** Word and element locating data **
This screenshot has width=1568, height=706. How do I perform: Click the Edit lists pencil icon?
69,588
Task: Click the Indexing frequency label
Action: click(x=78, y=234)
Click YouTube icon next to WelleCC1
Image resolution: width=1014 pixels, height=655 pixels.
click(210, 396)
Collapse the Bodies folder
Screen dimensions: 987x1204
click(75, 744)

* * *

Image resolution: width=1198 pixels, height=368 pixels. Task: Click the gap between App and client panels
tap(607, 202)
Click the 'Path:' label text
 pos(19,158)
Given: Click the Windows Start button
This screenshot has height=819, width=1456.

** Written instruction **
Lay out the lines from the line with "This screenshot has width=1568, height=706." to the line with "click(75, 744)" as a JSON list of strings, one string per line, skipping blank lines.

** Task solution **
[
  "This screenshot has width=1568, height=706. How do I perform: Click the Edit lists pencil icon?",
  "69,588",
  "Task: Click the Indexing frequency label",
  "Action: click(x=78, y=234)",
  "Click YouTube icon next to WelleCC1",
  "Image resolution: width=1014 pixels, height=655 pixels.",
  "click(210, 396)",
  "Collapse the Bodies folder",
  "Screen dimensions: 987x1204",
  "click(75, 744)"
]